В пятой графе анкеты, о которой не надо объяснять, что это за графа, Штрум решительно написал: «еврей». Напоминаем, дело происходило в 43-м году, в самый разгар войны, и Василий Гроссман говорит за своего героя те слова, которые тому тогда еще не приходили в голову. Это не значит, конечно, что эти слова, эти мысли не приходили тогда в голову евреям вообще.

Но благополучным евреям, обласканным властями, хотя уже и предлагали им заполнять особые анкеты, которые, по заключению самого Виктора Павловича Штрума, являлись для партии неким общестатистическим мерилом, эти мысли еще не приходили в голову: «Он не знал, что год от года будут сгущаться вокруг этого пятого пункта мрачные страсти, что страх, злоба, отчаяние, безысходность, кровь будут перебираться, перекочевывать в него из соседнего шестого пункта „социальное происхождение“, что через несколько лет многие люди станут заполнять пятый пункт с чувством рока, с которым в прошлые десятилетия отвечали на соседний шестой вопрос дети казачьих офицеров, дворян и фабрикантов, сыновья священников».

Из категории национальной еврейство было переведено, волей партии, в категорию социальную, категорию, враждебную государству, по прежней терминологии, потенциальную контрреволюцию, по терминологии последующих лет, антисоветскую.

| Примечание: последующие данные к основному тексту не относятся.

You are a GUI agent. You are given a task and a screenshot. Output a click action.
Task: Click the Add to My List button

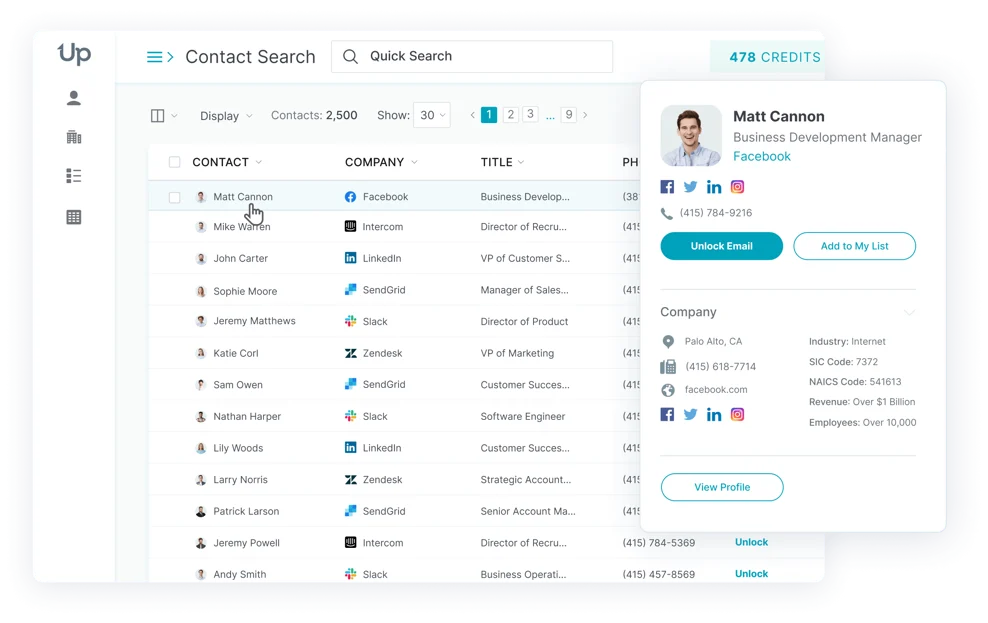[x=854, y=246]
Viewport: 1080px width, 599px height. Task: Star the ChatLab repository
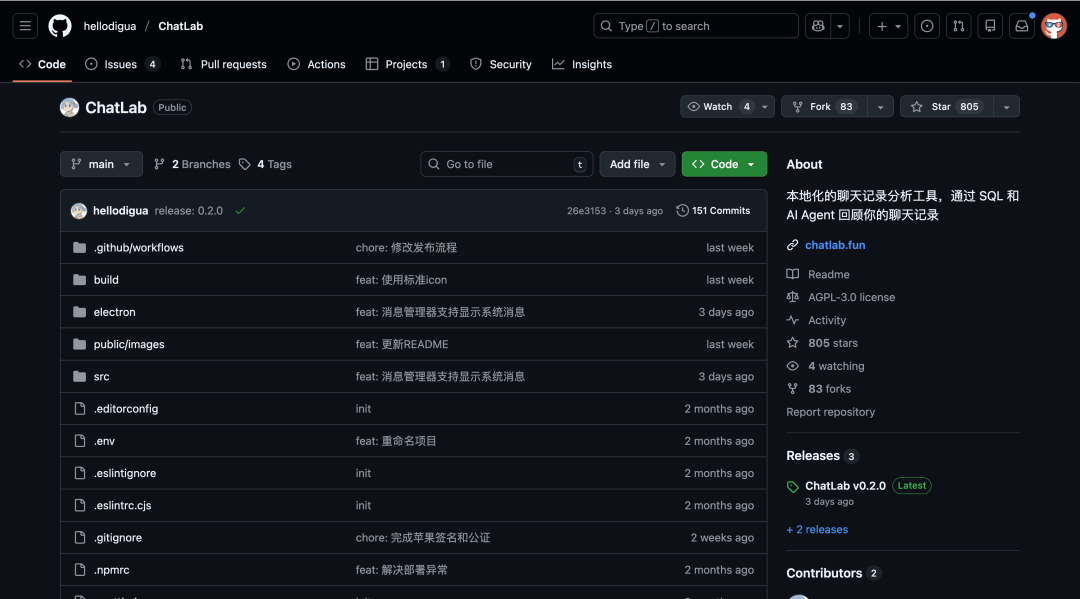pyautogui.click(x=938, y=106)
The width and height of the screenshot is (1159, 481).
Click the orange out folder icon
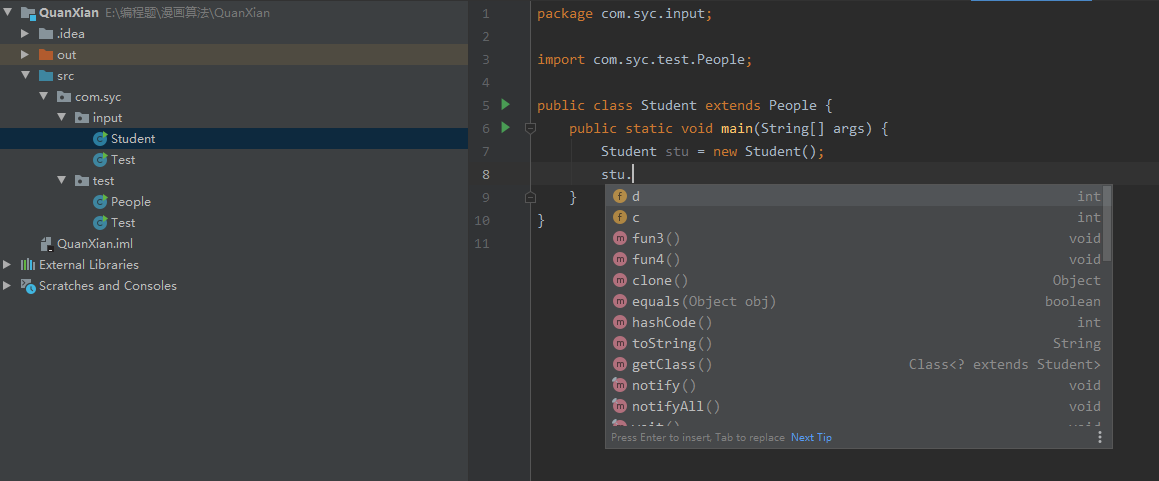click(46, 55)
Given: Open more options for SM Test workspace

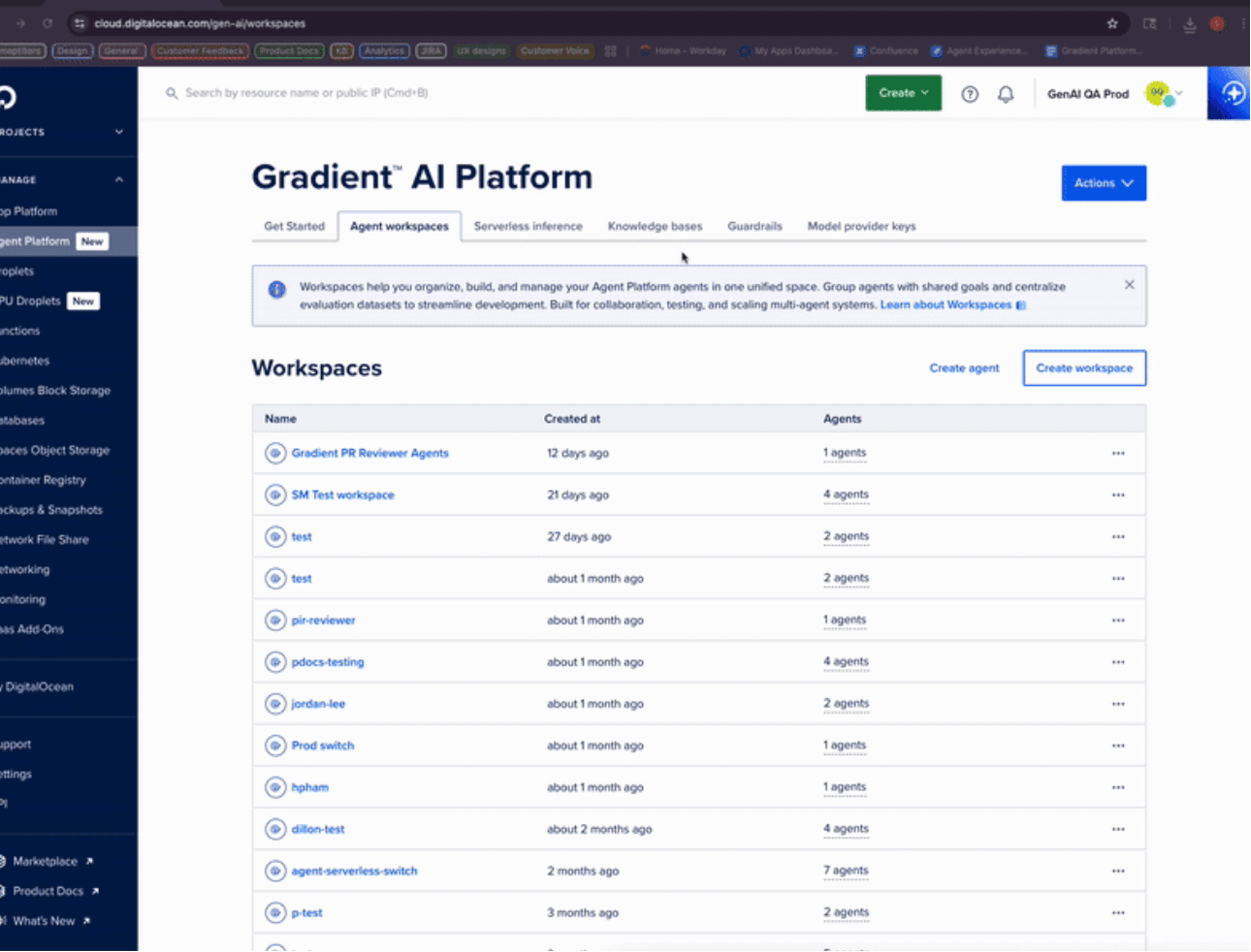Looking at the screenshot, I should pos(1118,495).
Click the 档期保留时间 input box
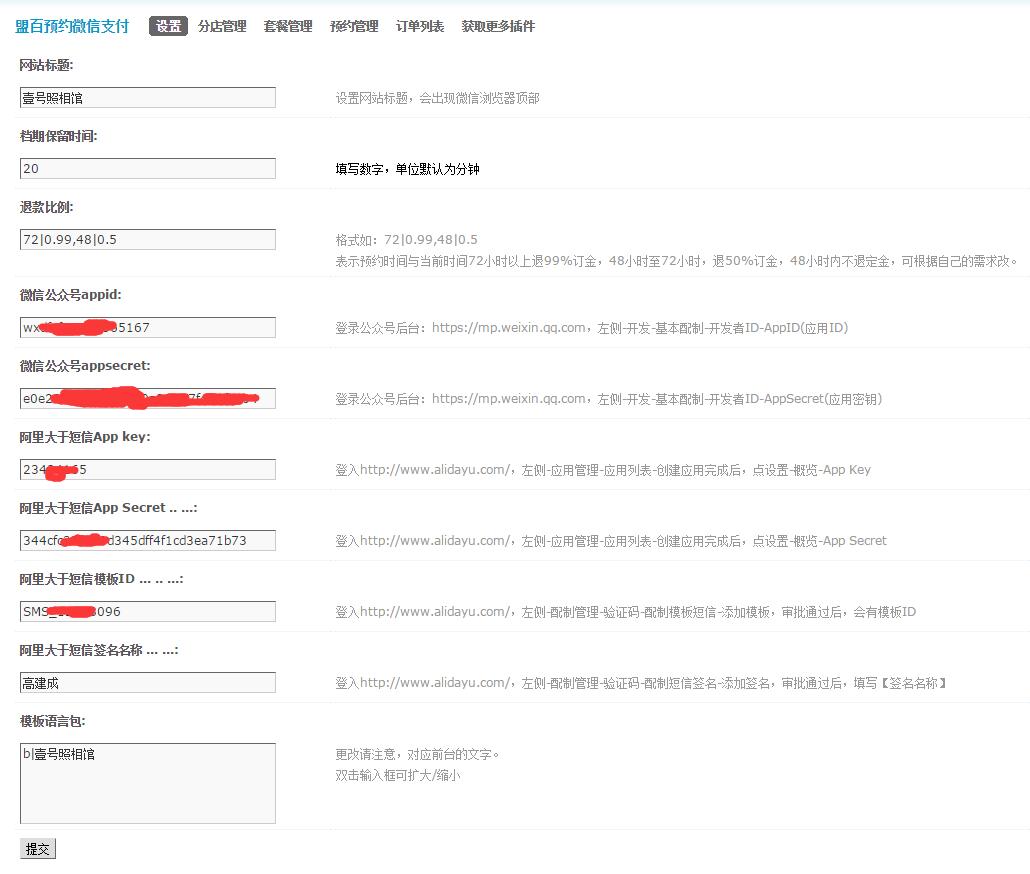 147,169
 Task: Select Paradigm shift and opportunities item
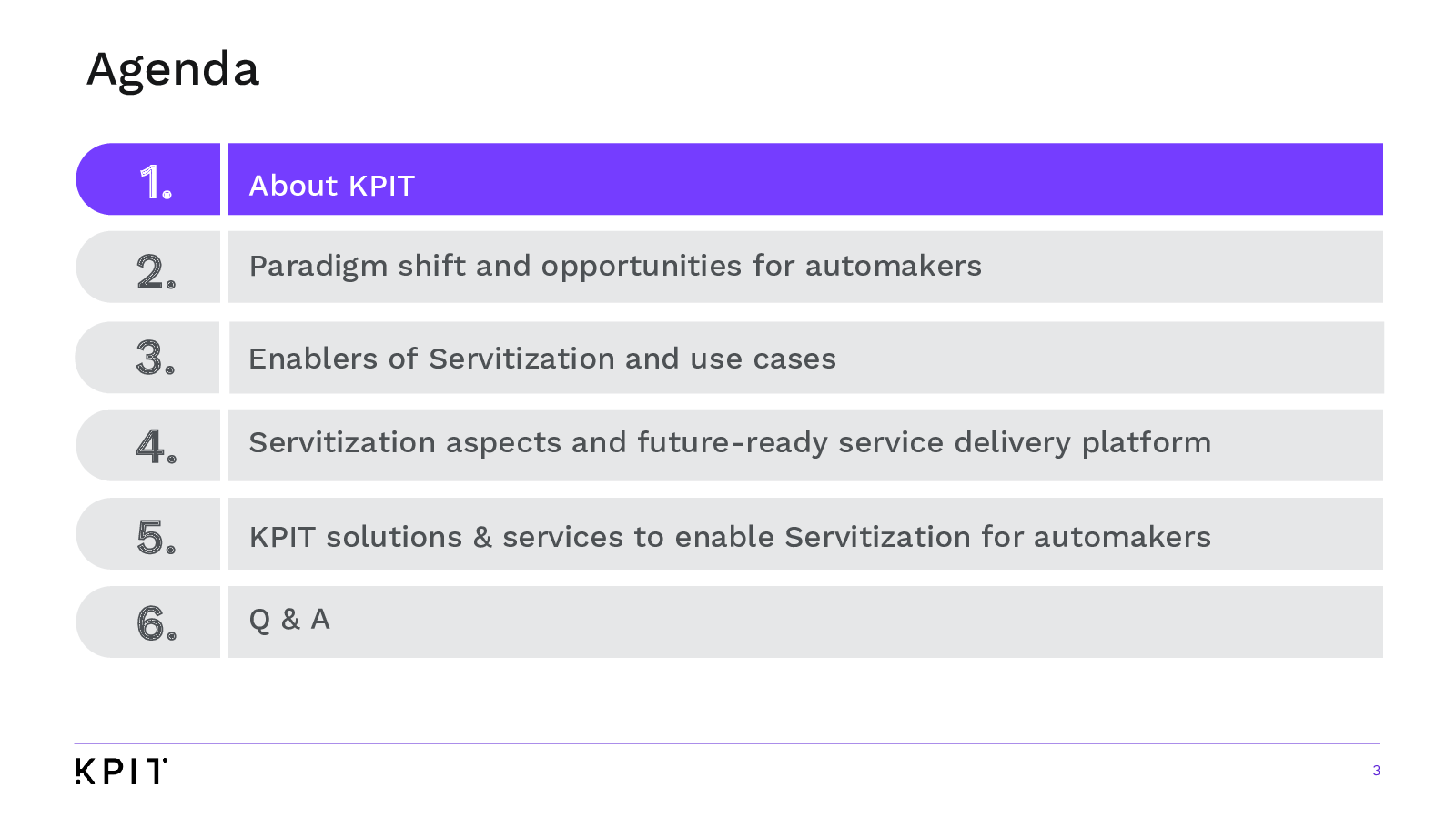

Несмотря на свою блестящую эрудицию, несмотря на отточенный в постоянных занятиях наукой ум, еврей Штрум не додумался до того, что с годами шестой пункт — «социальное происхождение» — утратит в СССР не только свою остроту, свою актуальность, но и вообще свой политический смысл. А пятая графа, напротив, с годами не только обретет свое зловещее содержание, не только будет сохранять его в ближайшие десятилетия, но и вообще утвердится в будущем на необозримые времена, для многих поколений измеряемые всей их жизнью, ибо, от каких бы евреев ни происходил человек — от тех ли, что занимаются медициной, от тех ли, что инженеры, адвокаты, токари, писатели, артисты, — он остается навсегда евреем. Без прав на свою культуру, на свой язык, на свою национальную жизнь. С одним лишь бесспорным правом: навсегда числиться в списках пятой колонны, хранившихся в сейфах партии и КГБ.

Писатель Василий Гроссман, бердичевский еврей Иосиф Соломонович Гроссман, с этой мыслью в 1964 году ушел из жизни.